----- Extracted material

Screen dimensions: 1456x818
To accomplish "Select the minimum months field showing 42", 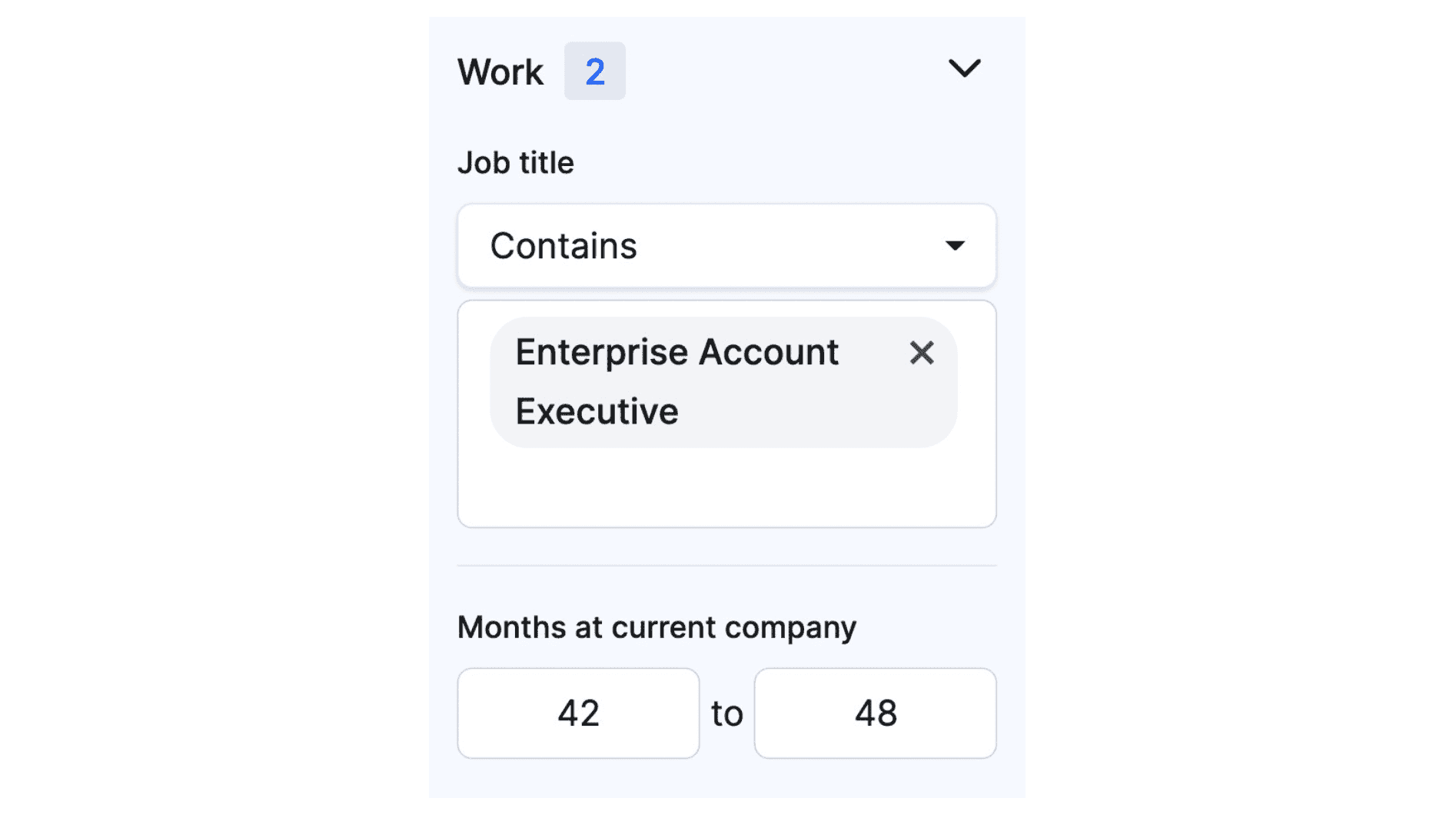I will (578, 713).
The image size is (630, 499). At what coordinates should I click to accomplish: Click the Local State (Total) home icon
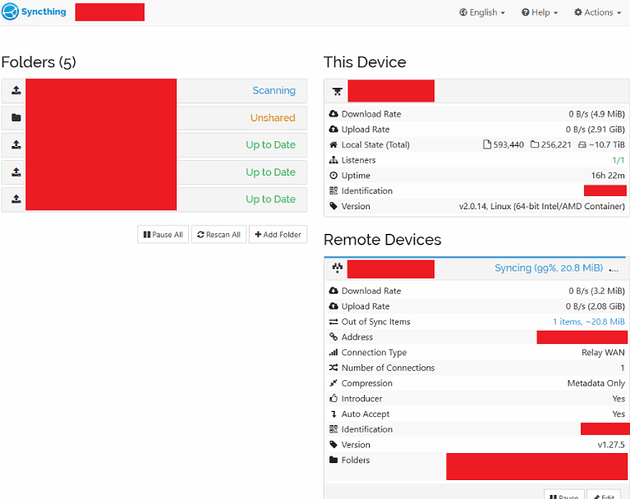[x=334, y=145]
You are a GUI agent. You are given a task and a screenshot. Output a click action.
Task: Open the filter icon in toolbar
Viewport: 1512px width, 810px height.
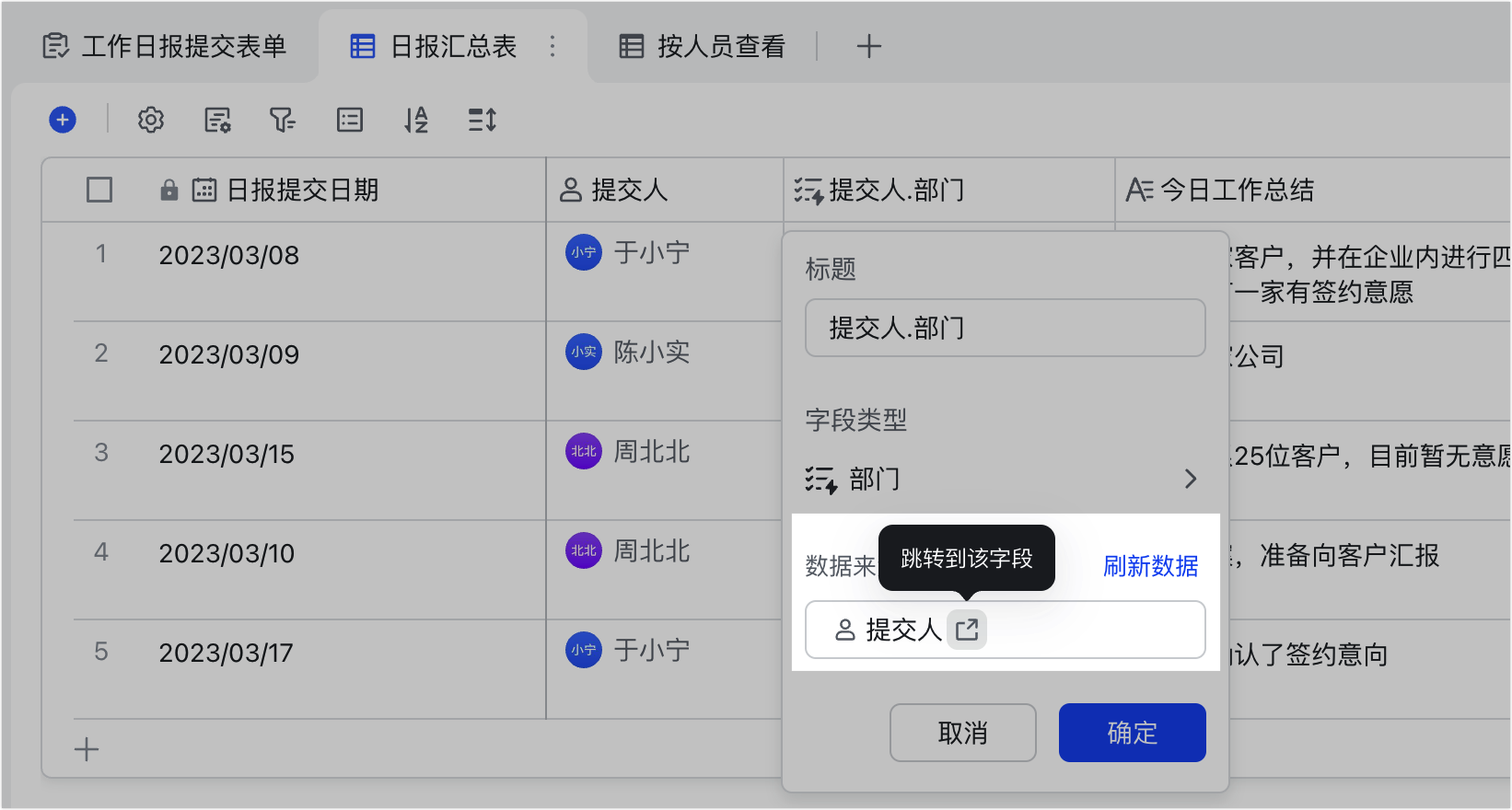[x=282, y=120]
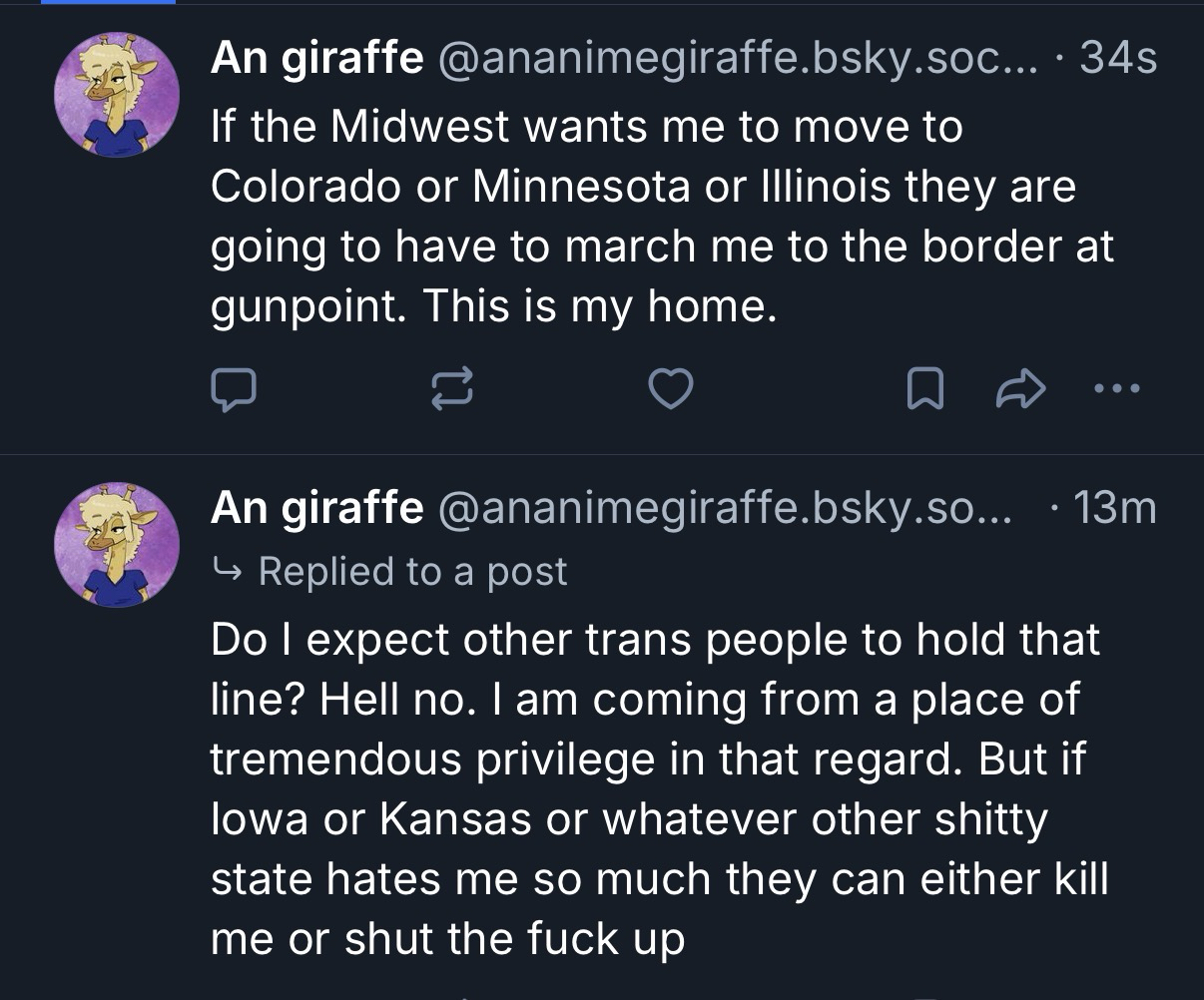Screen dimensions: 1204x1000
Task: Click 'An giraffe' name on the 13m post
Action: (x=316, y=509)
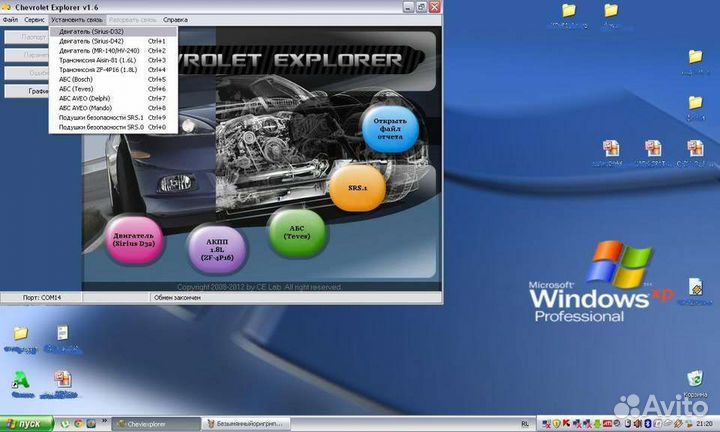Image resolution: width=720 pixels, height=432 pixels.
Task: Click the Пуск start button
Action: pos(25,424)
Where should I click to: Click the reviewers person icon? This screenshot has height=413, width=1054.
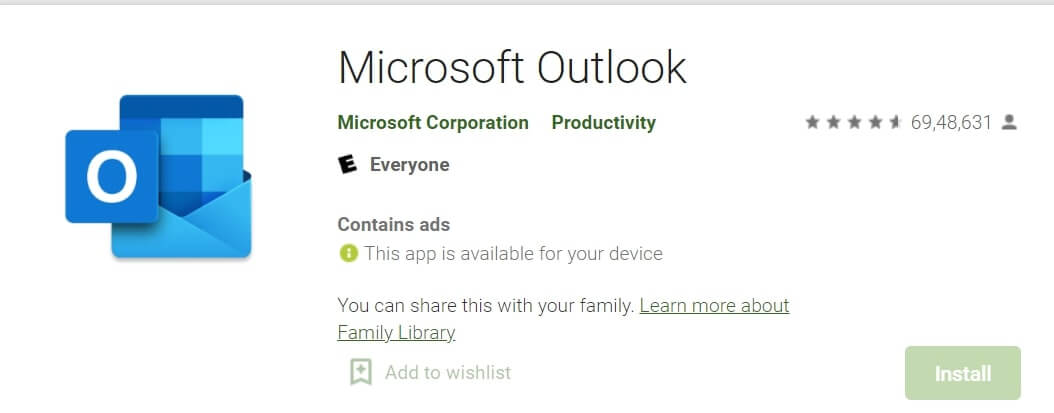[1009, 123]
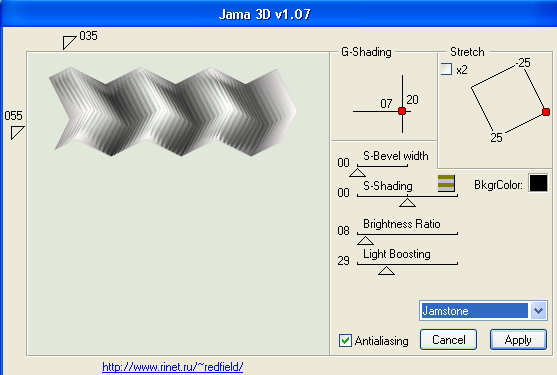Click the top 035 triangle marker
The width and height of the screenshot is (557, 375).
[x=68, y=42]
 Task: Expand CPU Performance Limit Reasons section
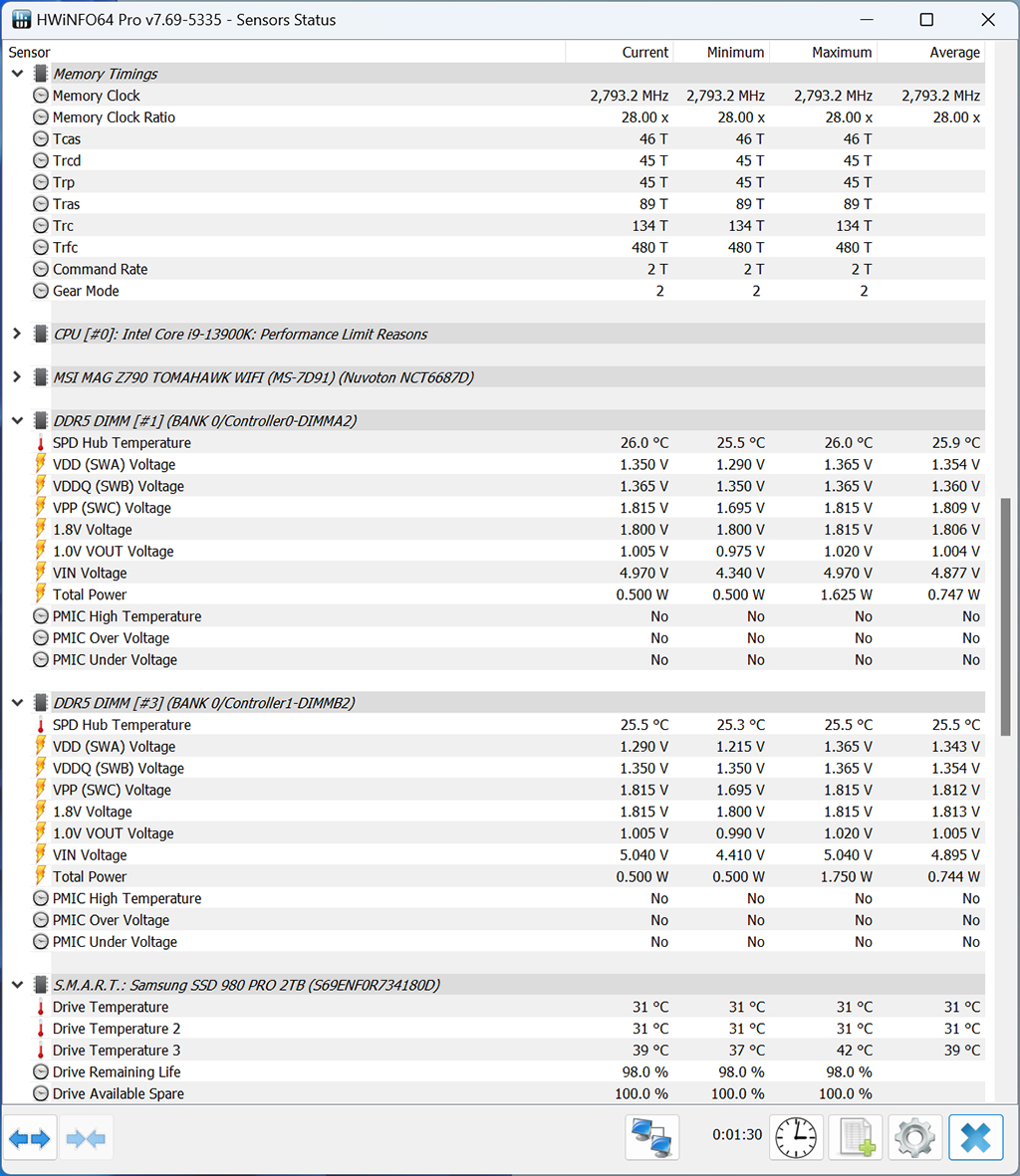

----------

— Aim of the exercise —
Would you please copy, exactly and only, the lines from the one with "Where should I" through the end of the entries above, skipping every picture?

— Written answer —
Where should I click to: Click the reviewers person icon? This screenshot has height=413, width=1054.
[1009, 123]
Click the top 035 triangle marker
The width and height of the screenshot is (557, 375).
[x=68, y=42]
 Task: Expand CPU Performance Limit Reasons section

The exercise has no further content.